[TASK BRIEF]: Reproduce every line of the listing from the line containing "You are a GUI" through the end of the listing, both ends included. Leave the picture out of your answer.

=== INPUT ROWS ===

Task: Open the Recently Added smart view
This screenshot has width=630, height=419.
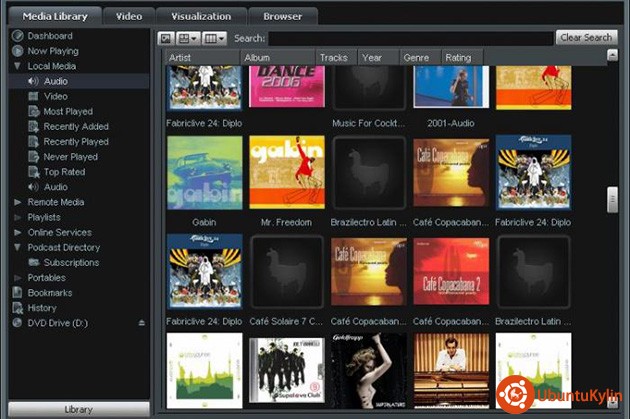Action: point(75,127)
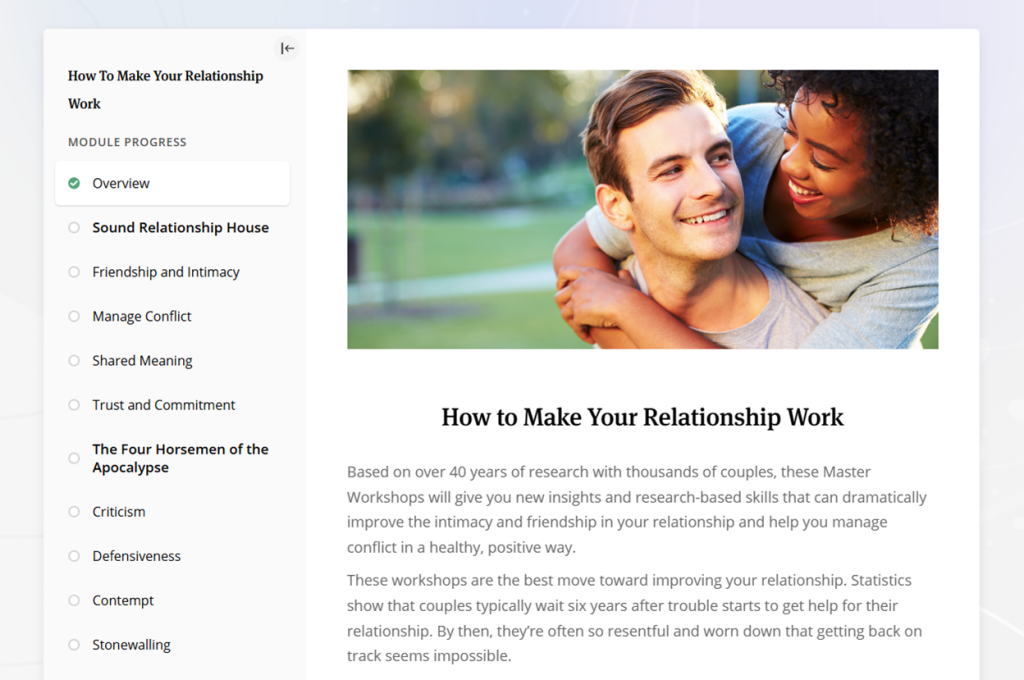Mark the Contempt lesson circle complete
1024x680 pixels.
74,600
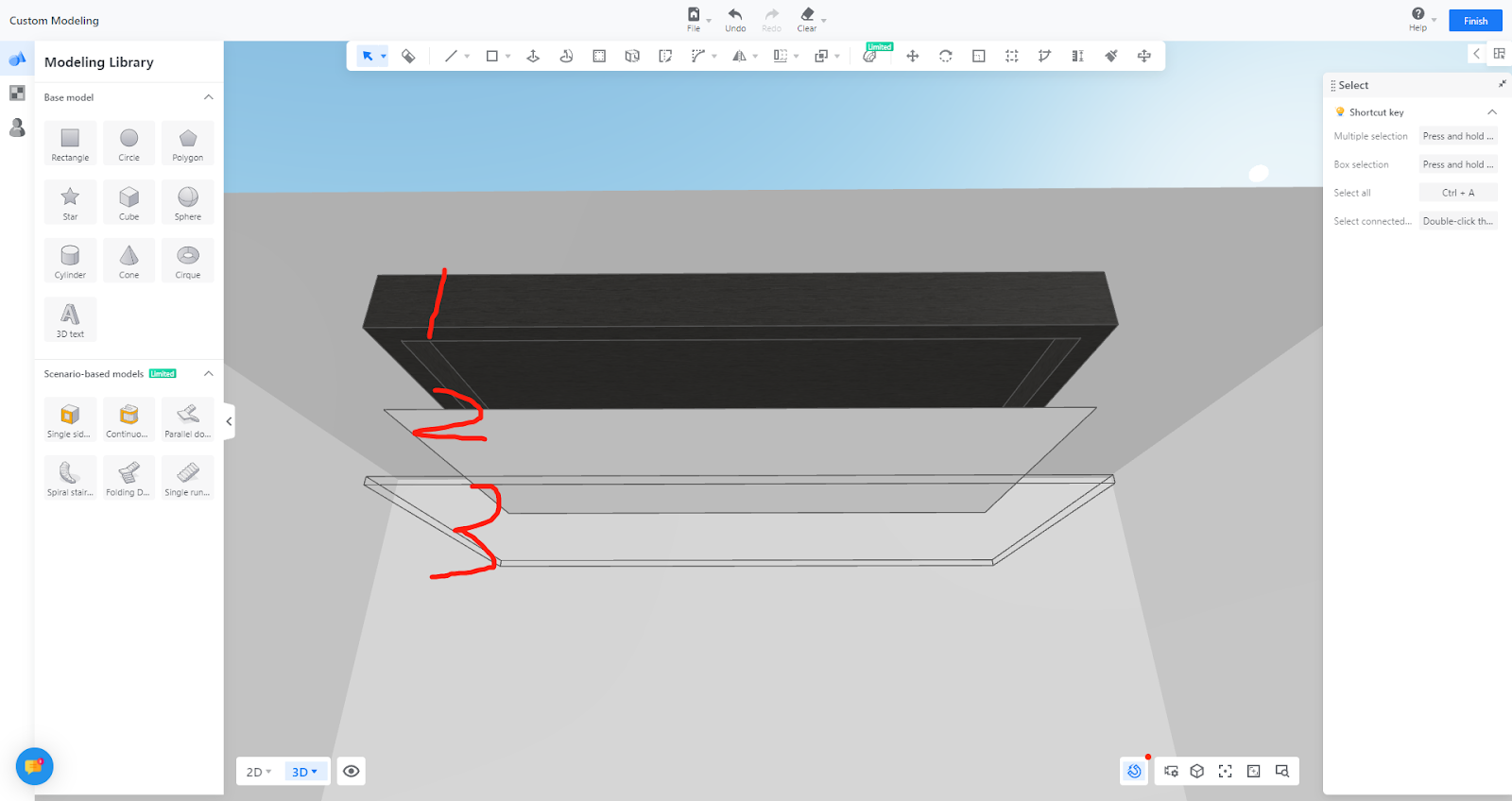The width and height of the screenshot is (1512, 801).
Task: Open the rectangle tool dropdown arrow
Action: [x=508, y=57]
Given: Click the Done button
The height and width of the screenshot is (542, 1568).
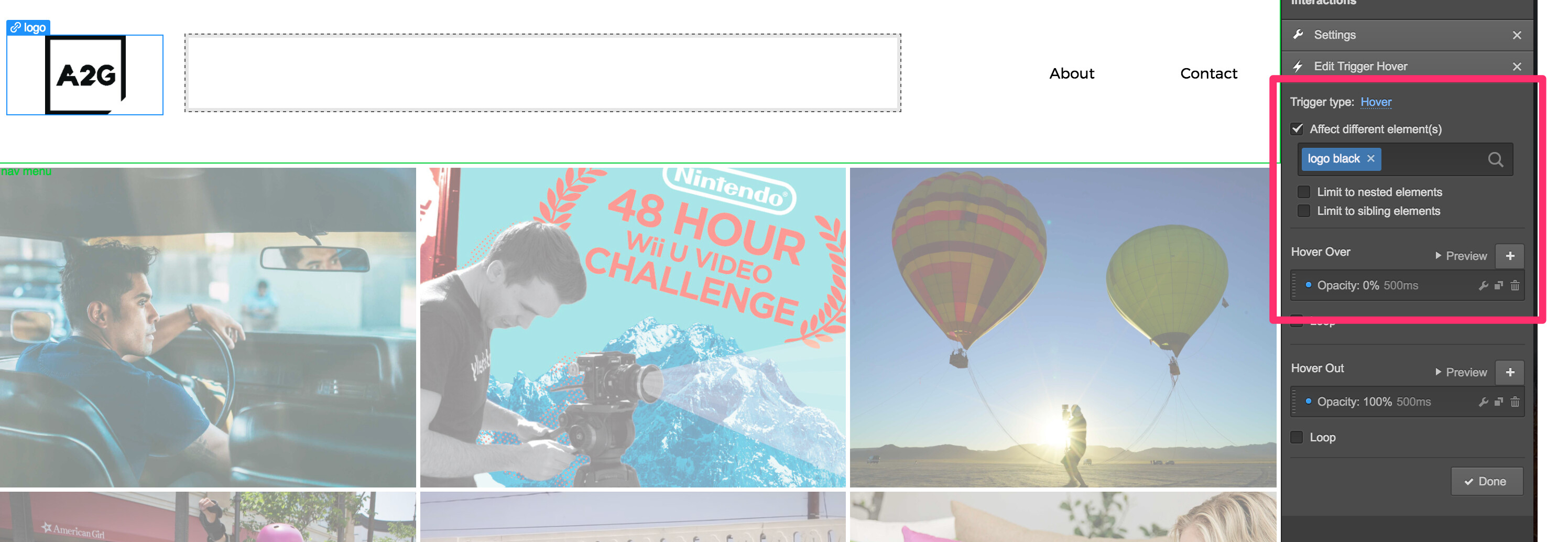Looking at the screenshot, I should [x=1486, y=482].
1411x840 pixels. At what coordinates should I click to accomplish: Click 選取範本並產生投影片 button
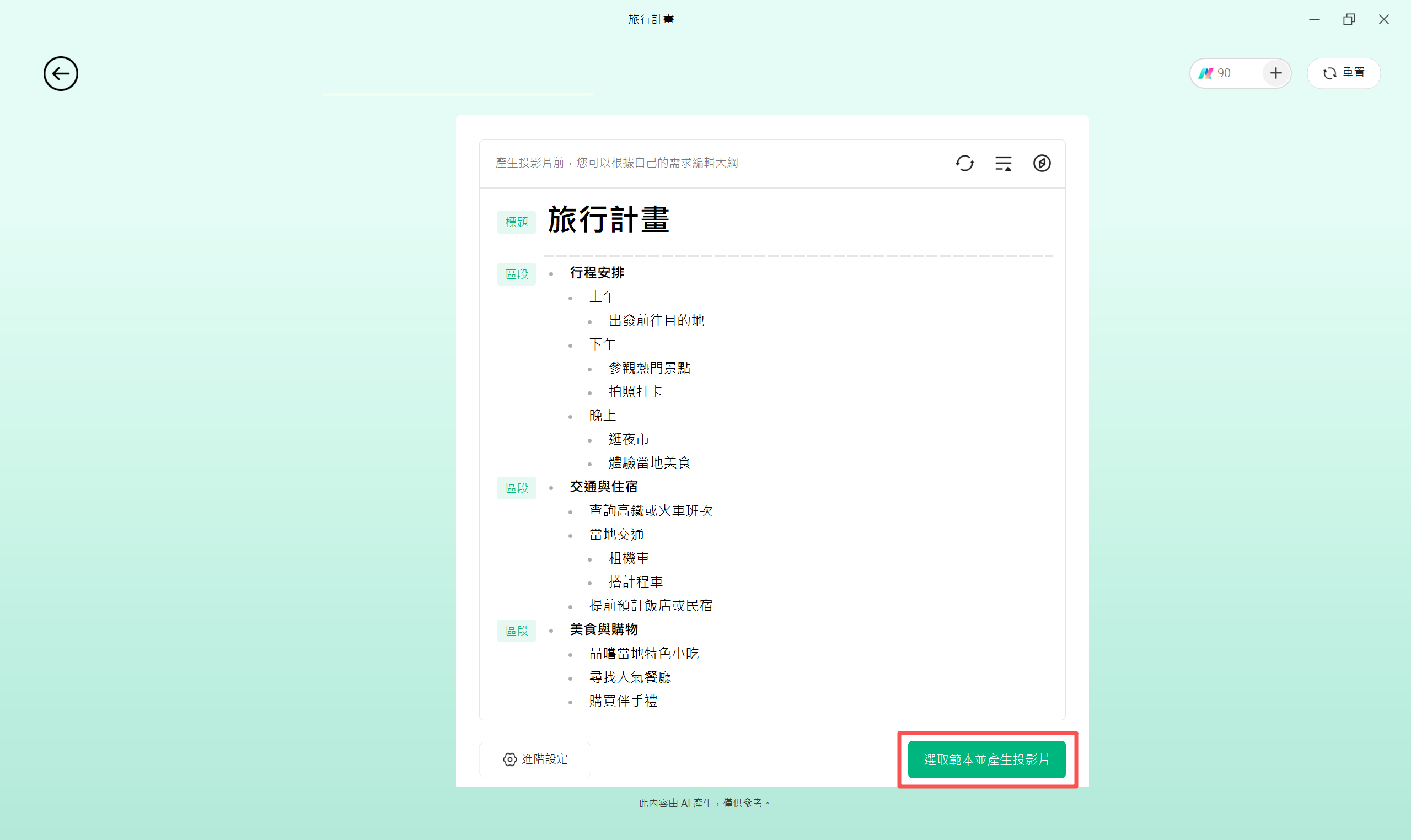pyautogui.click(x=987, y=760)
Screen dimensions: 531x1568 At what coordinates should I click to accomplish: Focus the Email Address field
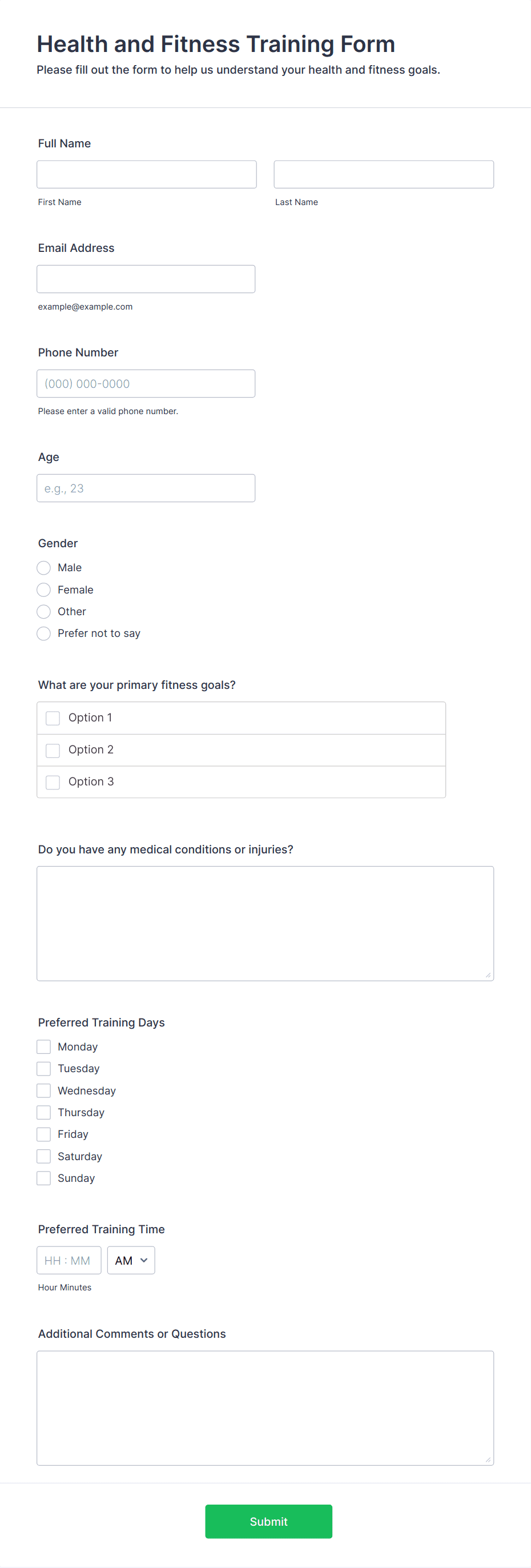tap(146, 278)
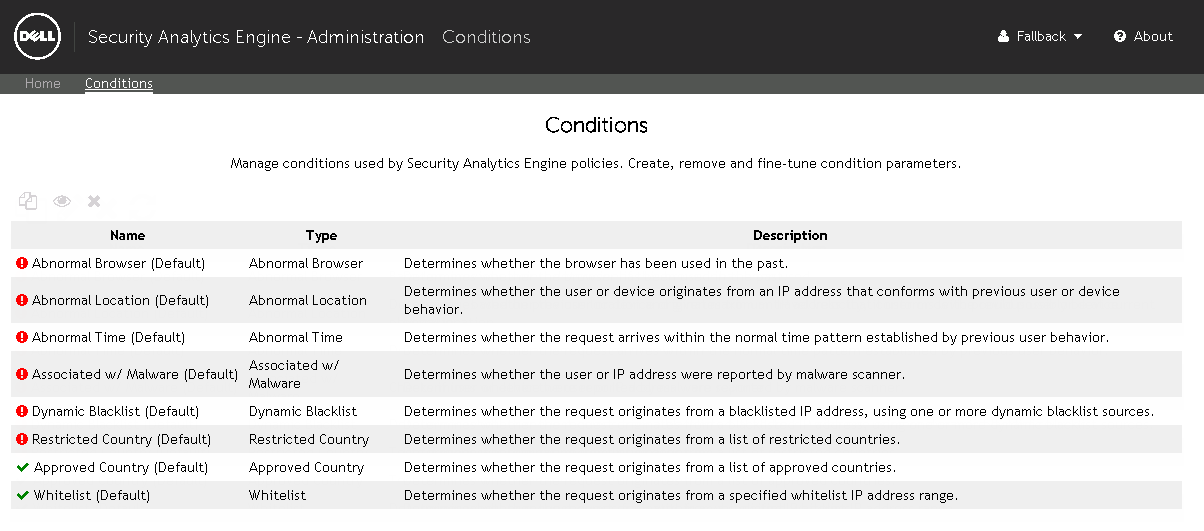Click the copy condition toolbar icon
The width and height of the screenshot is (1204, 531).
pyautogui.click(x=28, y=201)
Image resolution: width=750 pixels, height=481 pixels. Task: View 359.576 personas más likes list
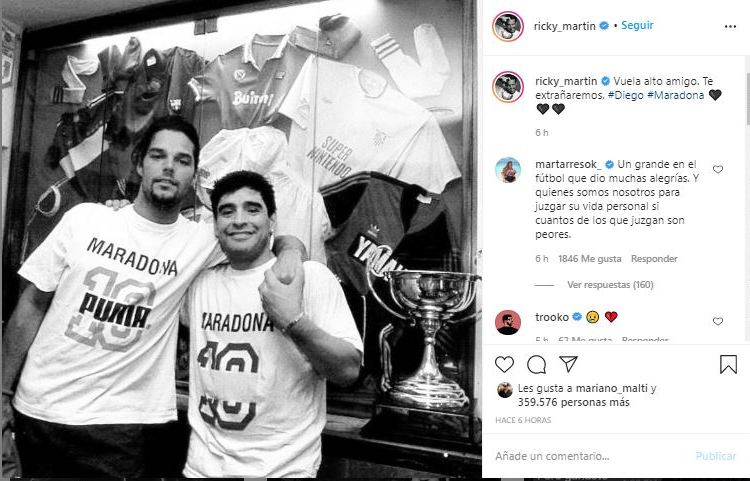(574, 403)
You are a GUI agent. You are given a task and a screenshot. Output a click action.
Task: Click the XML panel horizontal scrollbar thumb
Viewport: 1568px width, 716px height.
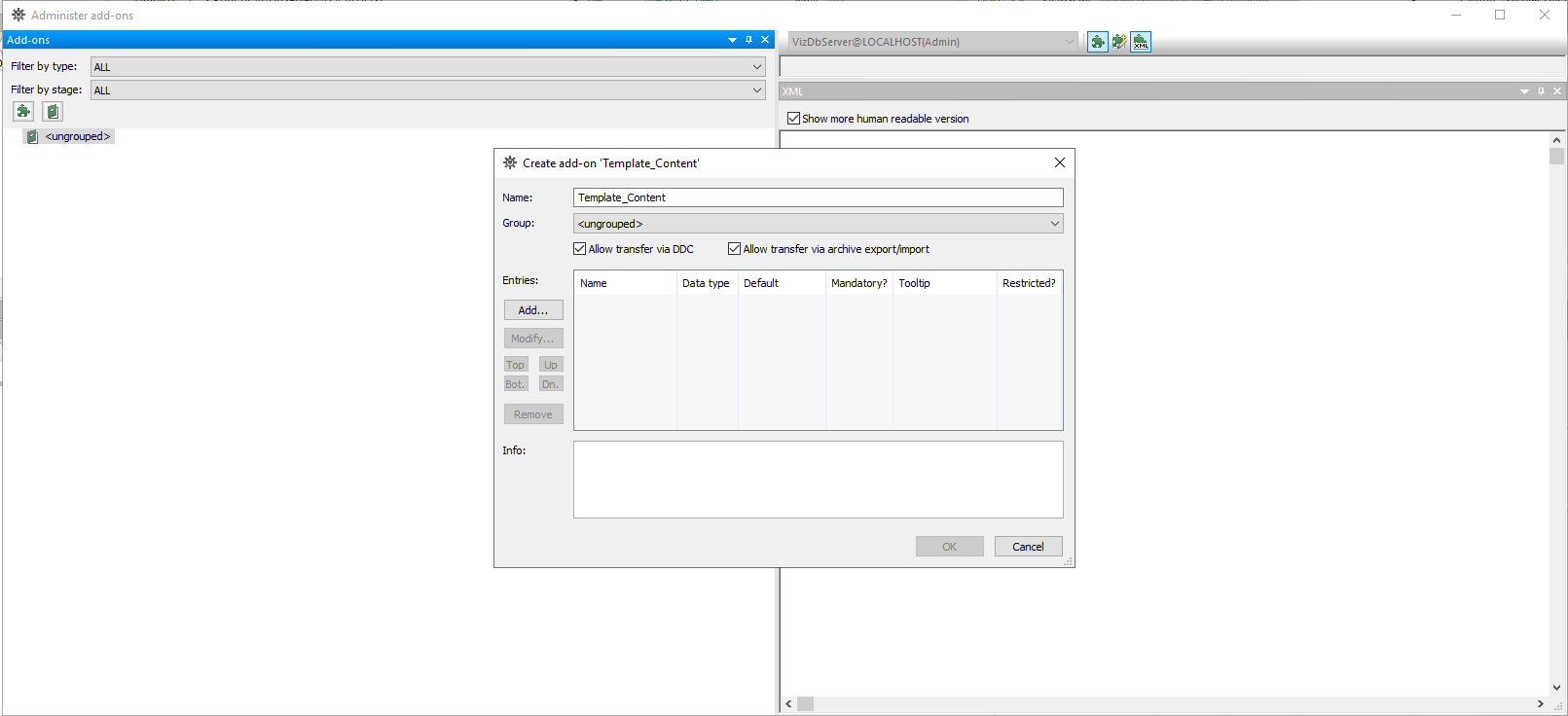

===

[EXERCISE SOLUTION]:
You are a GUI agent. You are given a task and a screenshot. Output a click action.
Task: Click the XML panel horizontal scrollbar thumb
Viewport: 1568px width, 716px height.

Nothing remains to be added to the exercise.